Required task ▸ Copy the data from the line with "Click the red star symbol" up to and including the line with "[x=132, y=212]", adding 10 to every coordinate value in the answers. Leave out the pictures.

Items ▸

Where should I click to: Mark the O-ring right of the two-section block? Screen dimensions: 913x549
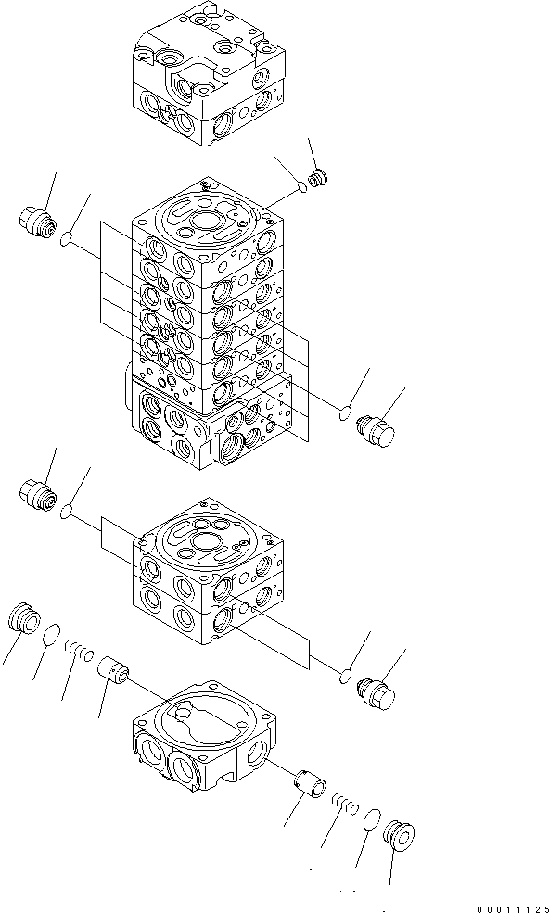click(x=344, y=676)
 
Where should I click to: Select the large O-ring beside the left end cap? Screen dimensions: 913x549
click(x=54, y=634)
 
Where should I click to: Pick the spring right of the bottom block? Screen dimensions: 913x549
click(x=344, y=805)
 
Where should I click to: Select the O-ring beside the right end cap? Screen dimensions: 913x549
click(x=371, y=819)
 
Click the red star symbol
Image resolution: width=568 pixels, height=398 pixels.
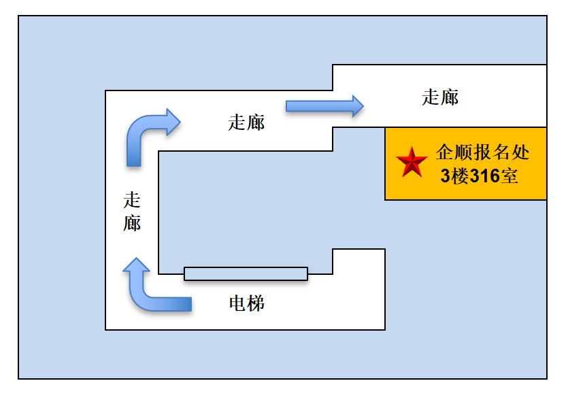[x=412, y=163]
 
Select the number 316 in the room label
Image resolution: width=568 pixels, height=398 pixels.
[x=484, y=177]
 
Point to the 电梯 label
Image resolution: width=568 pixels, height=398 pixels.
[x=246, y=303]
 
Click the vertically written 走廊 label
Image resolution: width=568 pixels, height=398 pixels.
[x=132, y=212]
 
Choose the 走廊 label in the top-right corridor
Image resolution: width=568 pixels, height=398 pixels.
[x=440, y=97]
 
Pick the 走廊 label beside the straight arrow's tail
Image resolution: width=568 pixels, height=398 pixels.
[x=246, y=122]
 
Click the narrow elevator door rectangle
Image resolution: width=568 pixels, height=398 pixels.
[x=246, y=273]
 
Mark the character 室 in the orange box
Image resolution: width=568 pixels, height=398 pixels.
[x=509, y=177]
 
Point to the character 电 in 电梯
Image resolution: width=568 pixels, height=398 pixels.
[x=237, y=303]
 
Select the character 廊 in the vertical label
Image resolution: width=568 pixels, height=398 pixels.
[x=132, y=222]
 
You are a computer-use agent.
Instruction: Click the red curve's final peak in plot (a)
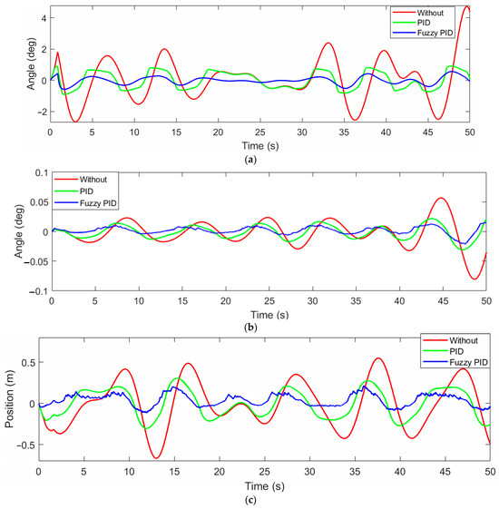tap(466, 7)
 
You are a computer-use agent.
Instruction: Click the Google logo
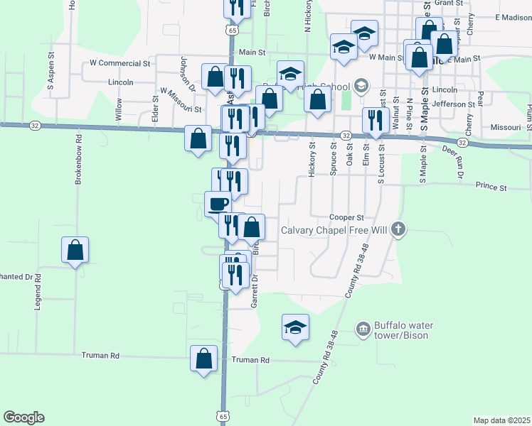[23, 417]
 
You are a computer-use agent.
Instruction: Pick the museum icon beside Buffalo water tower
[363, 329]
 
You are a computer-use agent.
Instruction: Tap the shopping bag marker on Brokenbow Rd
[75, 250]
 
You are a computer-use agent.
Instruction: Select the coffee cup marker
[218, 203]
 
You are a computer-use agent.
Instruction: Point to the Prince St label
[491, 187]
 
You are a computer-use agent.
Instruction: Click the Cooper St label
[346, 217]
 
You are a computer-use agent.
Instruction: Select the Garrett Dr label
[254, 292]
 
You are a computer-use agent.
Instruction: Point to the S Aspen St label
[51, 74]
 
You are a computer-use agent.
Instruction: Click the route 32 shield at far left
[35, 125]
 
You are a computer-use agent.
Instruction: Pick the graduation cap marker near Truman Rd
[295, 327]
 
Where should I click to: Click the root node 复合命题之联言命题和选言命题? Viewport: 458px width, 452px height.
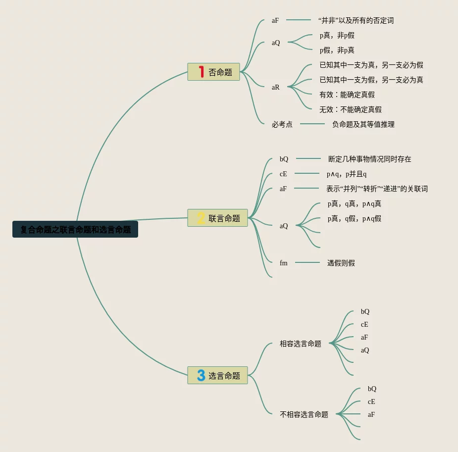coord(75,230)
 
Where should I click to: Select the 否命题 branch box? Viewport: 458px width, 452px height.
coord(214,72)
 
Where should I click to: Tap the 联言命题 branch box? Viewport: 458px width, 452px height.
coord(217,218)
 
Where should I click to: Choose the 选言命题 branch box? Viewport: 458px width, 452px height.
coord(217,375)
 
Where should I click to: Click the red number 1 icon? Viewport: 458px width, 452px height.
coord(201,72)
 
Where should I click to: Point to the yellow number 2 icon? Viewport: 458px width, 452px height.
coord(201,218)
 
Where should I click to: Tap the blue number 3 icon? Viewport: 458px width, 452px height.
coord(201,375)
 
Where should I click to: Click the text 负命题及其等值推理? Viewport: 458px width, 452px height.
coord(363,124)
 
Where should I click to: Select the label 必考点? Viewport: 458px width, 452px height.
coord(282,124)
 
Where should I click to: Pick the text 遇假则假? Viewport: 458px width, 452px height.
coord(341,263)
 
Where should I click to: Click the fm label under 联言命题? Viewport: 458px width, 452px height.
coord(283,263)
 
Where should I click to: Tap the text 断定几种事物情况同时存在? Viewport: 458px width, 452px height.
coord(369,159)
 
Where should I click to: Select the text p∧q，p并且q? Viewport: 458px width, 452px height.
coord(346,174)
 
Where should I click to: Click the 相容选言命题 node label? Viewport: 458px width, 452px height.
coord(300,344)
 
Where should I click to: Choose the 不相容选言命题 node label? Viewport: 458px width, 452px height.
coord(304,414)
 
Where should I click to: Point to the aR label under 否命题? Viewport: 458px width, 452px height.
coord(275,87)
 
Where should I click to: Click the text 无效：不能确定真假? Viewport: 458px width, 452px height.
coord(350,109)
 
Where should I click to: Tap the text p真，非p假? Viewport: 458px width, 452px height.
coord(337,35)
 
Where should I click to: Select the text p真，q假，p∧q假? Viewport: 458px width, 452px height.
coord(354,218)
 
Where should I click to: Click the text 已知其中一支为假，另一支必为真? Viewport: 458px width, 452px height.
coord(371,80)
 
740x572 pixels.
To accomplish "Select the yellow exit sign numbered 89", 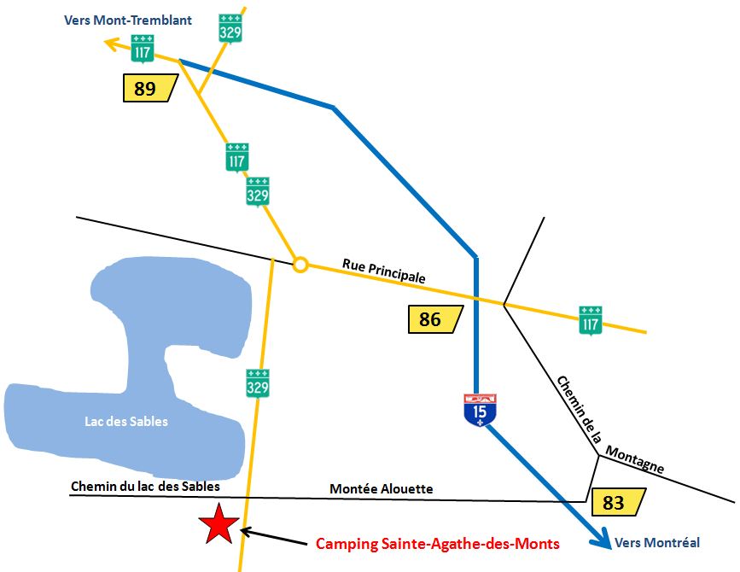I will tap(149, 88).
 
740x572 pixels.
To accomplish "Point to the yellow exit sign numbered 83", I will tap(617, 502).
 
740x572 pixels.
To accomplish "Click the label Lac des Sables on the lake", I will tap(126, 421).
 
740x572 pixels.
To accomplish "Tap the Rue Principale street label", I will tap(384, 271).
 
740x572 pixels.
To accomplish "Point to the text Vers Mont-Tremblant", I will tap(128, 20).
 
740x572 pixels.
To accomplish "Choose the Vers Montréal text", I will tap(657, 542).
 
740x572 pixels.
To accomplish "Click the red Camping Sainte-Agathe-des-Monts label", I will tap(437, 543).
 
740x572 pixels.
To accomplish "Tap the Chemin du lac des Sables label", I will tap(145, 486).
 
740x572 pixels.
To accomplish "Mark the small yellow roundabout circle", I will tap(300, 265).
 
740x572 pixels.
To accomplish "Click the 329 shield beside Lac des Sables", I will tap(259, 383).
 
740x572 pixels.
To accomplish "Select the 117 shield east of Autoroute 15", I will tap(590, 319).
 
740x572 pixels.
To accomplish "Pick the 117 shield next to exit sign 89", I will tap(143, 50).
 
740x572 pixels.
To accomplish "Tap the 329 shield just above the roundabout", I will tap(258, 192).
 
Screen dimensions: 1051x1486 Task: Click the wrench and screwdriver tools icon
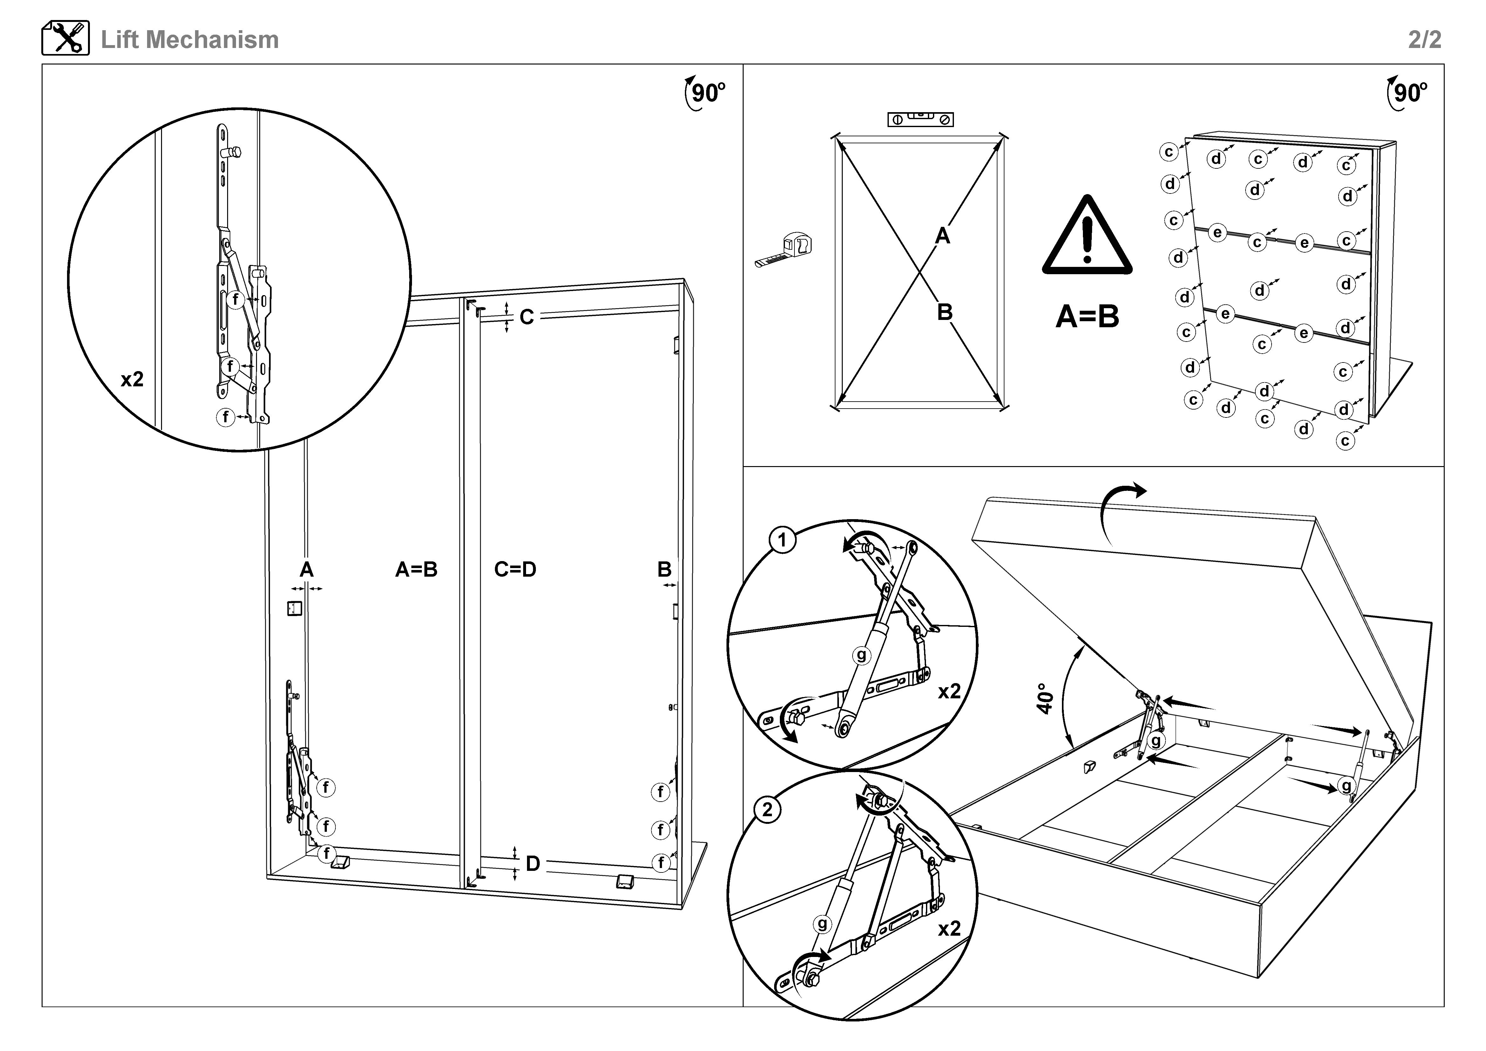click(x=65, y=38)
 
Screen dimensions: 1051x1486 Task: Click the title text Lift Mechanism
click(x=190, y=39)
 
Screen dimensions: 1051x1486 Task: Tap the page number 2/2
click(x=1424, y=39)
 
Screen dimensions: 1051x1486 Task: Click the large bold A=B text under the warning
click(x=1087, y=316)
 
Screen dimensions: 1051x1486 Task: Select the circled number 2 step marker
click(x=767, y=810)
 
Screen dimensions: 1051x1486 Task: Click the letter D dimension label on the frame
click(x=533, y=863)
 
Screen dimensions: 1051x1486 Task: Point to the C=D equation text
click(x=515, y=570)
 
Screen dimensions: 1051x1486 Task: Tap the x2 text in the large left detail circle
click(x=132, y=379)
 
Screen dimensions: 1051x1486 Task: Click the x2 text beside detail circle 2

Response to this exercise ▸
Click the red star symbol
Image resolution: width=568 pixels, height=398 pixels.
[x=422, y=173]
 
Select the number 316 in the room label
Image resolution: width=568 pixels, height=398 pixels.
[x=494, y=187]
 
Point to the 电梯 label
Image resolution: width=568 pixels, height=398 pixels.
[x=256, y=313]
 
Click the vertically written 走廊 label
Image resolution: width=568 pixels, height=398 pixels.
[x=142, y=222]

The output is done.